PROBLEM:
Rewrite every line of the listing below as a Markdown table with the columns "No." and "Text", putting the row number under "No." and the line under "Text". Leave out blank lines.

DATASET RECORDS:

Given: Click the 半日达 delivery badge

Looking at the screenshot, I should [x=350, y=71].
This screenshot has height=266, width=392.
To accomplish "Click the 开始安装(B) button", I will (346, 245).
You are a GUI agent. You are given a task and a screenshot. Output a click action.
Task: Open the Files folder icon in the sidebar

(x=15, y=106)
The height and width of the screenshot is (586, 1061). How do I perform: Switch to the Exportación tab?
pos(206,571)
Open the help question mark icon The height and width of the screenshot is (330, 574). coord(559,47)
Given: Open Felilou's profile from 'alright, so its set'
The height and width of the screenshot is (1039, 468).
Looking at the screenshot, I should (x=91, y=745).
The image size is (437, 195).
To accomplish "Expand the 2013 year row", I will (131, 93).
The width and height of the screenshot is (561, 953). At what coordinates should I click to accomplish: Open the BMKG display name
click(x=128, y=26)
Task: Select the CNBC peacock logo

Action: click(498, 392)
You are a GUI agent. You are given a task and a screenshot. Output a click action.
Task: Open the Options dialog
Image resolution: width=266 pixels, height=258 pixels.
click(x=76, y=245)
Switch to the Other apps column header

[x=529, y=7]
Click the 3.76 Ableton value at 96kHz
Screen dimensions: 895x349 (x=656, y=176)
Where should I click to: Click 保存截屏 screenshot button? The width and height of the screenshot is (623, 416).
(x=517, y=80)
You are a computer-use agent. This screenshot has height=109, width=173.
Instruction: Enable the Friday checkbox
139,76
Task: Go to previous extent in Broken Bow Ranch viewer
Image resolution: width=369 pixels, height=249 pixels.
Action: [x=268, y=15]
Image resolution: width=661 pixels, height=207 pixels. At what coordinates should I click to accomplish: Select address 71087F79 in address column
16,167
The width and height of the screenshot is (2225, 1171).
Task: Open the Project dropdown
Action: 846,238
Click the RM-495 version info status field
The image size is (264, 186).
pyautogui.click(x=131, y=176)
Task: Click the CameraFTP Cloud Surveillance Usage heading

RESULT FOR THIS EXERCISE:
| No. | Text |
|---|---|
| 1 | Given: Click the 半日达 delivery badge |
| 2 | Looking at the screenshot, I should [x=350, y=71]. |
| 3 | This screenshot has height=266, width=392. |
| 4 | To accomplish "Click the 开始安装(B) button", I will (346, 245). |
| 5 | You are a GUI agent. You are given a task and a screenshot. Output a click action. |
| 6 | Task: Open the Files folder icon in the sidebar |
| 7 | (x=15, y=106) |
| 8 | The height and width of the screenshot is (586, 1061). How do I perform: Switch to the Exportación tab? |
| 9 | pos(206,571) |
| 10 | Open the help question mark icon The height and width of the screenshot is (330, 574). coord(559,47) |
| 11 | Given: Open Felilou's profile from 'alright, so its set' |
| 12 | The height and width of the screenshot is (1039, 468). |
| 13 | Looking at the screenshot, I should (x=91, y=745). |
| 14 | The image size is (437, 195). |
| 15 | To accomplish "Expand the 2013 year row", I will (131, 93). |
| 16 | The width and height of the screenshot is (561, 953). At what coordinates should I click to accomplish: Open the BMKG display name |
| 17 | click(x=128, y=26) |
| 18 | Task: Select the CNBC peacock logo |
| 19 | Action: click(498, 392) |
| 20 | You are a GUI agent. You are given a task and a screenshot. Output a click action. |
| 21 | Task: Open the Options dialog |
| 22 | Image resolution: width=266 pixels, height=258 pixels. |
| 23 | click(x=76, y=245) |
| 24 | Switch to the Other apps column header |
| 25 | [x=529, y=7] |
| 26 | Click the 3.76 Ableton value at 96kHz |
| 27 | Screen dimensions: 895x349 (x=656, y=176) |
| 28 | Where should I click to: Click 保存截屏 screenshot button? The width and height of the screenshot is (623, 416). |
| 29 | (x=517, y=80) |
| 30 | You are a computer-use agent. This screenshot has height=109, width=173. |
| 31 | Instruction: Enable the Friday checkbox |
| 32 | 139,76 |
| 33 | Task: Go to previous extent in Broken Bow Ranch viewer |
| 34 | Image resolution: width=369 pixels, height=249 pixels. |
| 35 | Action: [x=268, y=15] |
| 36 | Image resolution: width=661 pixels, height=207 pixels. At what coordinates should I click to accomplish: Select address 71087F79 in address column |
| 37 | 16,167 |
| 38 | The width and height of the screenshot is (2225, 1171). |
| 39 | Task: Open the Project dropdown |
| 40 | Action: 846,238 |
| 41 | Click the RM-495 version info status field |
| 42 | The image size is (264, 186). |
| 43 | pyautogui.click(x=131, y=176) |
| 44 | Task: Click the CameraFTP Cloud Surveillance Usage heading |